Office Kathleen Delanoy alleged in a lawsuit that the Ocean Township police department’s maternity policy violated New Jersey’s Pregnant Workers Fairness Act, which took effect in 2014 and strengthened protections for pregnant women in the workplace.
Delanoy said injured officers who sought lighter work assignments were treated more favorably than pregnant officers seeking the same accommodation. For example, she said, the department’s chief had discretion to waive a requirement for injured officers to use up accumulated leave time while on temporary assignment, while pregnant officers weren’t afforded the same option.
A trial court sided with the department, but an appeals court ruled in favor of Delanoy last year.
Since Delanoy filed her suit, the police department has changed its policy so that rules governing injured officers and pregnant officers are identical.
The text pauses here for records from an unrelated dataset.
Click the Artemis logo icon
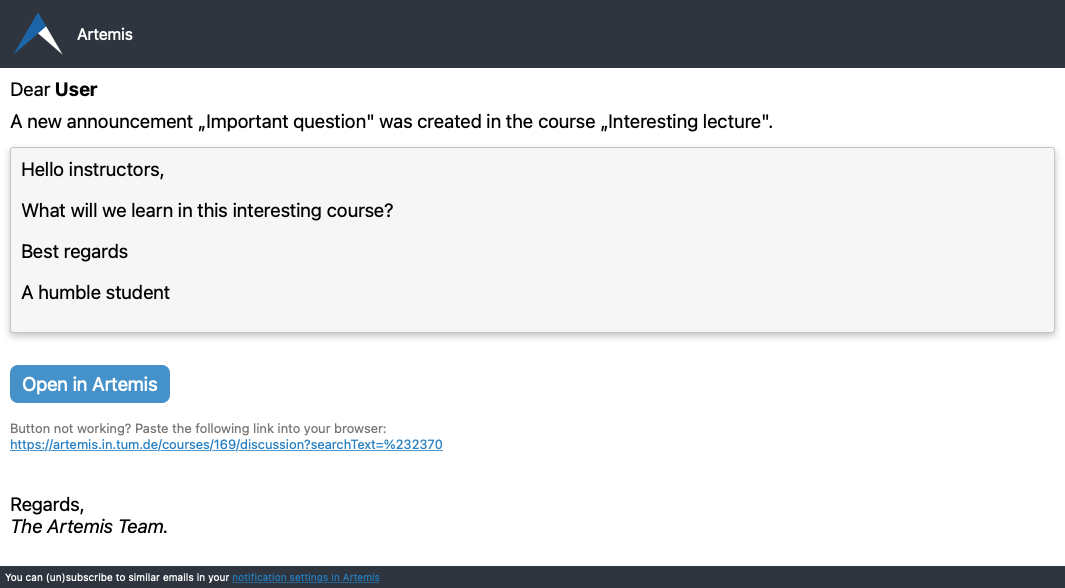 pyautogui.click(x=38, y=34)
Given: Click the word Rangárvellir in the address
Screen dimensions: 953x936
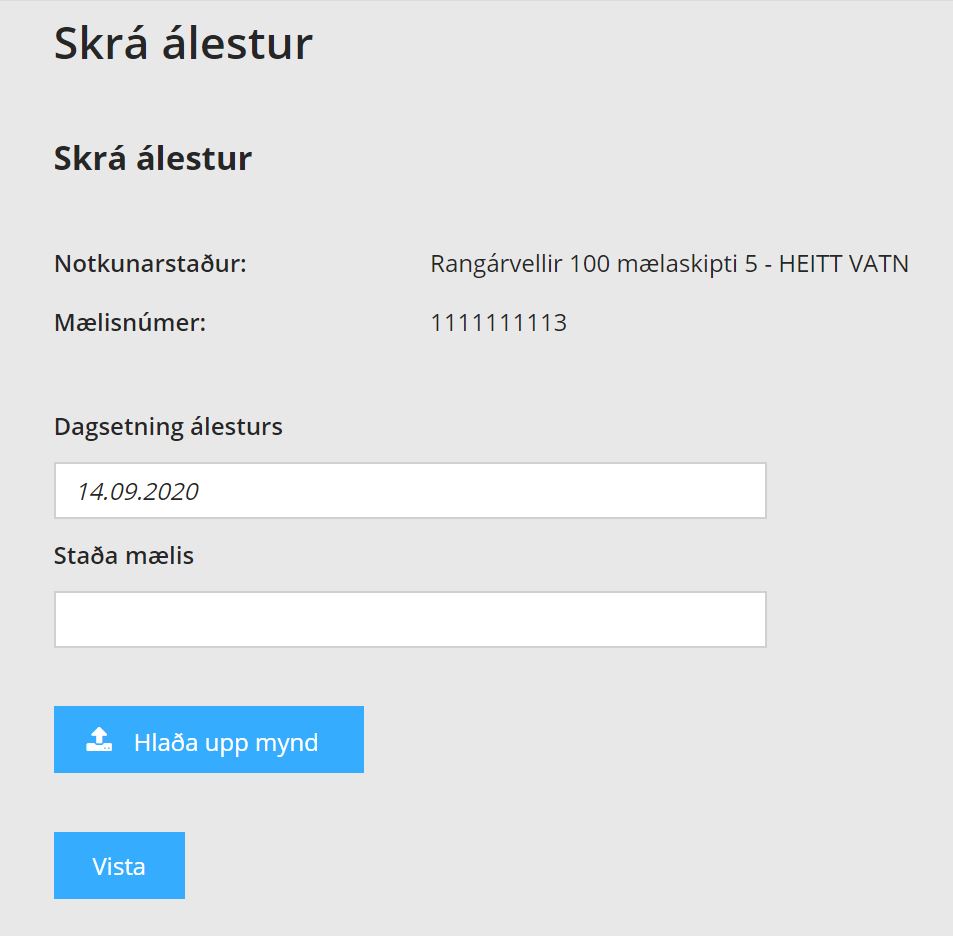Looking at the screenshot, I should (496, 264).
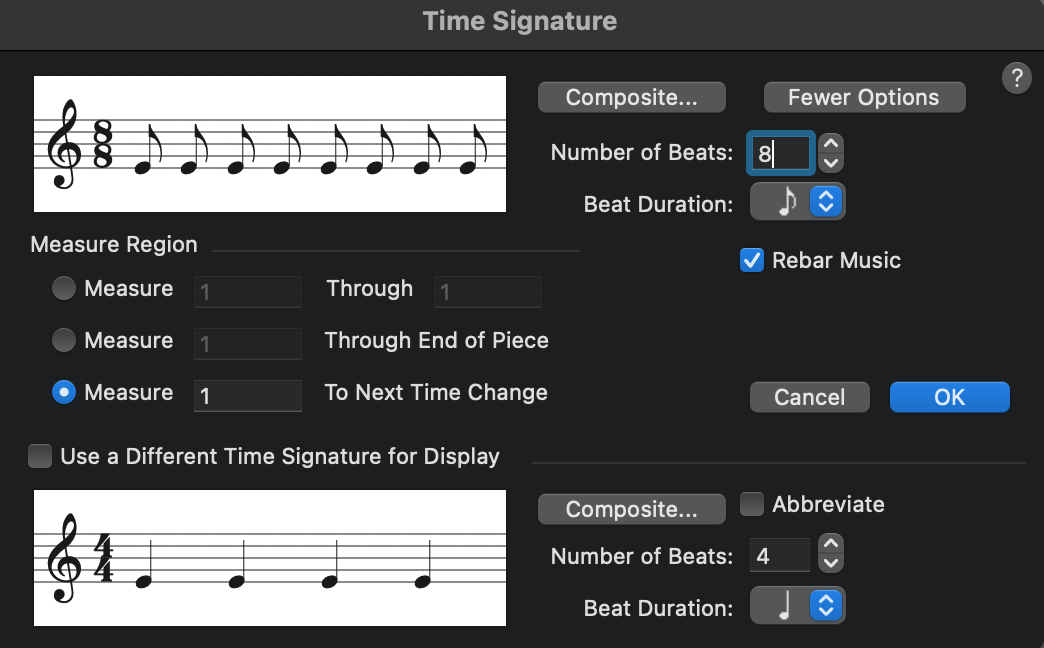Viewport: 1044px width, 648px height.
Task: Click the top Number of Beats field
Action: (780, 153)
“New Jersey has been a leader in taking a comprehensive approach to ending pregnancy discrimination, and today’s decision affirms that employers have an affirmative obligation to accommodate pregnancy in our state’s workplaces,” said Jeanne LoCicero, legal director of the American Civil Liberties Union New Jersey, which filed a brief supporting Delanoy.
A message seeking comment was left with an attorney representing the police department.